The requested accommodation in City of Boerne is a kind of transitional case. The exemption sought was to modify a church in a Historical District where such modifications were not permitted. While the exemption was clearly sought for the purpose of the exercise of religious activity, it wasn’t really a religious exemption per se—they wanted a bigger, more modern facility for more or less the general kind of reasons a private business or homeowner might have liked an exemption—accommodate more people, better amenities, etc. There was no connection between their status as a religious group and the nature of the particular exemption they were seeking; in essence they were arguing that the RFRA gives them license to avoid a law they found inconvenient. (Hypothetically, if a religious organization sought an exemption to historic zoning on grounds that their religion prohibited worshiping in buildings over a certain age for ceremonies, this case would have more merit.) Turning religious exemptions into a license for religious groups to evade general laws when inconvenient seems entirely deserving of pushback.
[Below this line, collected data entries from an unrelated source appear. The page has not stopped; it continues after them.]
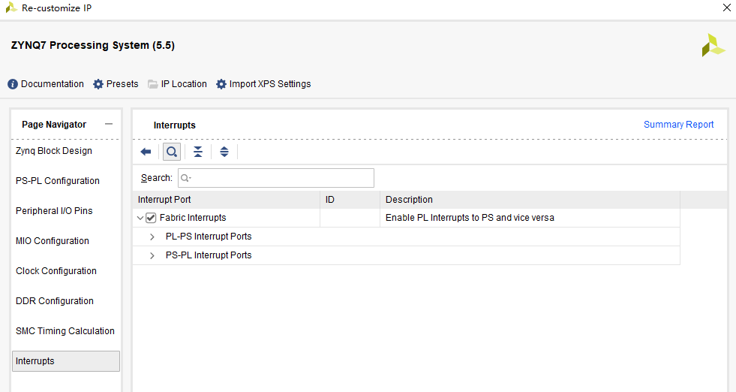Expand PS-PL Interrupt Ports
Screen dimensions: 736x392
[152, 255]
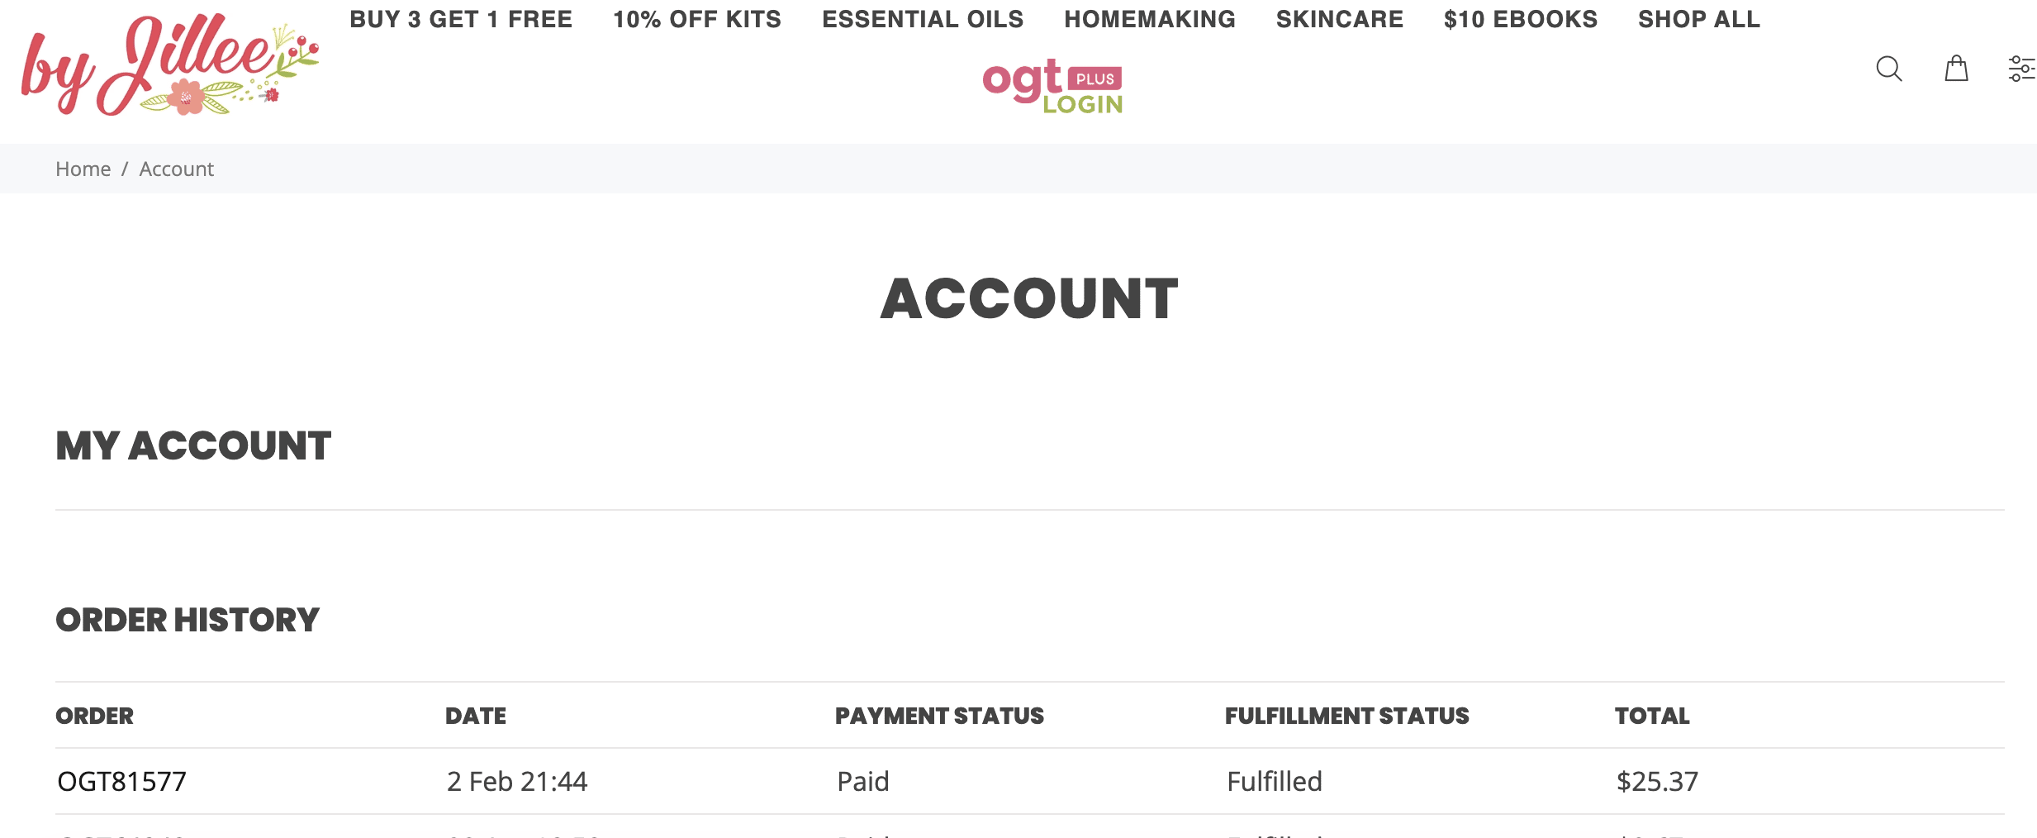The image size is (2037, 838).
Task: Select the Homemaking menu item
Action: [1150, 19]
But this is only a partially weaponized use of religious exemptions; they’re being used as a weapon to advance the Church’s goals, but not striking against their political enemies. The quintessential case of a weaponized religious exemption is, of course, Hobby Lobby; Obamacare was to be the subject of a blitzkrieg, to be hit with any and every weapon imaginable, and that’s what the RFRA provided. Their efforts to make the claim appear credible could hardly be lazier or more half-assed. One possible check on weaponization, in a better and more decent society, could conceivably be a sense of embarrassment or shame; exposing one’s religious convictions as a cynical political tool to be wielded against one’s political enemies might be hoped to invoke enough embarrassment that it might be avoided, but we were well past that point. A remarkable document of this trend is this post from Patrick Deneen–fully, openly aware of the fundamental absurdity of Hobby Lobby’s case, cheering them on nonetheless. I mean, you’d think they’d at least have found a company owned by Catholics.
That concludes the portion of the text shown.